Mit Hilfe eines Kredits von Guardian, einem Partner von Oikocredit, ließ sich die Familie 2012 die sanitären Einrichtungen von einem lokalen Handwerker bauen. Umgerechnet 860 Euro mussten sie dafür bezahlen. Drei Viertel waren Ersparnisse, ein Viertel kreditfinanziert. Wichtig bei der Arbeit von Guardian ist, dass nicht nur Kredite vergeben werden. „Die Mitarbeiterinnen und Mitarbeiter klären in Workshops über den Zusammenhang von Fäkalien und Krankheiten auf“, berichtet die Reisegruppe. Durch sauberes Trinkwasser und sanitäre Einrichtungen gebe es weniger Infektionskrankheiten. Das spart hohe Arztkosten. Susila konnte ihr Projekt nur realisieren, weil sie Mitglied einer Frauengruppe in ihrem Viertel ist. Sie bürgen füreinander und springen im Notfall für ein Mitglied ein, das ihre wöchentliche Rate nicht zurückzahlen kann. Laut Susila ist das jedoch noch nie passiert. Kredite für Sanitäranlagen können nur Frauen beantragen, in deren Familien ein sicheres Einkommen erwirtschaftet wird, sei es durch den Ehemann, einen Sohn oder über die Kreditnehmerin selbst. Seit ihrer Gründung hat Guardian 55.000 Haushalten zu sanitären Einrichtungen verholfen.

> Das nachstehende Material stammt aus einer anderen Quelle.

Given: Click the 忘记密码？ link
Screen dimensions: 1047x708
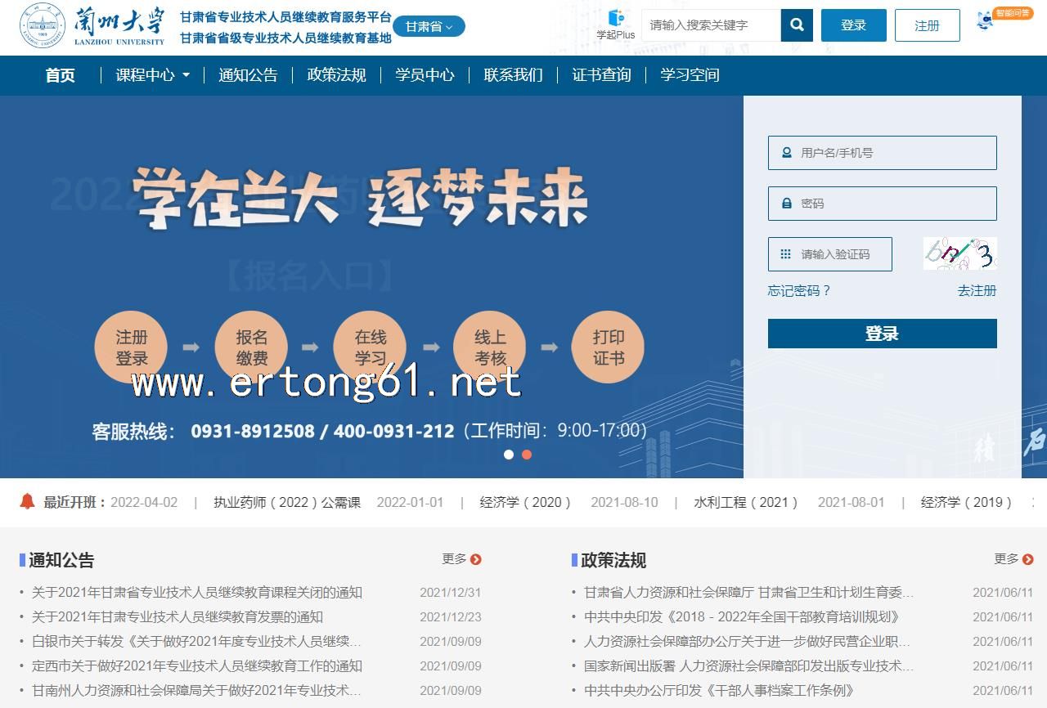Looking at the screenshot, I should click(x=798, y=291).
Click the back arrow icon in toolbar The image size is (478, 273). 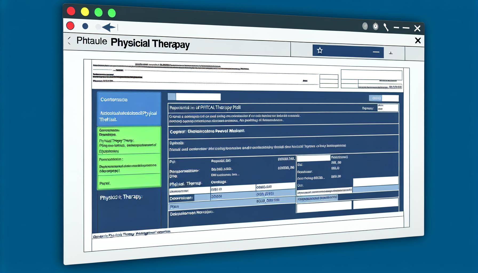tap(109, 27)
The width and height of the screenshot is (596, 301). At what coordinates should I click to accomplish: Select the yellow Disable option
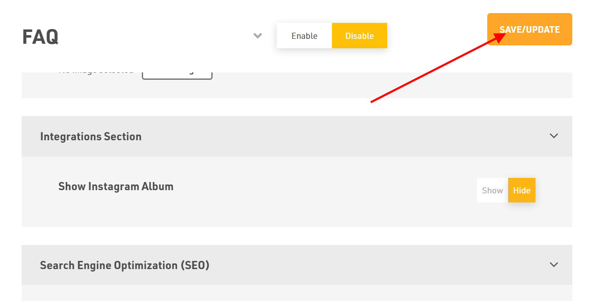[359, 36]
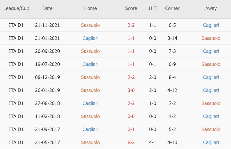
Task: Click away team Cagliari in 21-11-2021 row
Action: pos(211,25)
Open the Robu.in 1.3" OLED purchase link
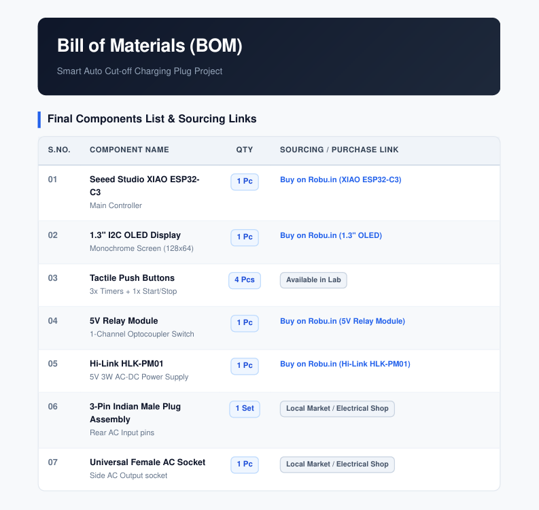This screenshot has width=539, height=510. (x=331, y=235)
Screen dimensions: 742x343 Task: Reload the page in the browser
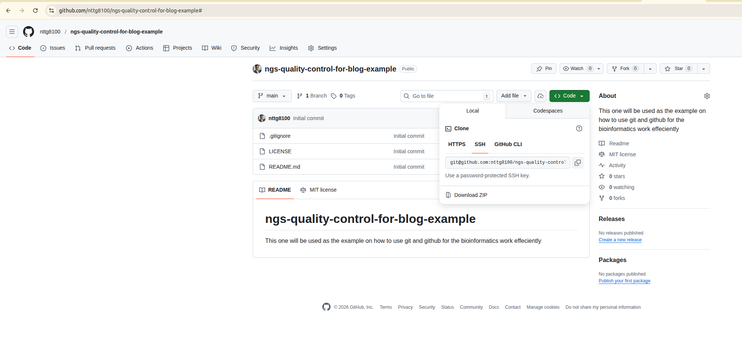pos(35,11)
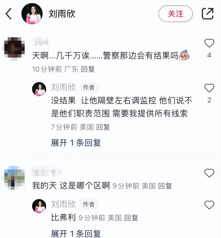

100 Millionen Euro aus Baden-Württemberg

Das alternative Anlagemodell Oikocredit wird auch im „Ländle“ unterstützt. Im Januar hat das Kapital von über 6.500 Anlegern aus Baden-Württemberg erstmals die 100 Millionen Euro-Marke überschritten - ein schönes Geschenk zum 40-jährigen Bestehen der ökumenischen Entwicklungsgenossenschaft. So kann Oikocredit auch weiterhin einen Beitrag leisten, Arbeitsplätze zu schaffen, kleinbäuerliche Landwirtschaft zu fördern und Kleinunternehmerinnen Zugang zu Krediten und Sparmöglichkeiten zu bieten – kurz gesagt, die Lebensbedingungen von Menschen mit geringem Einkommen zu verbessern.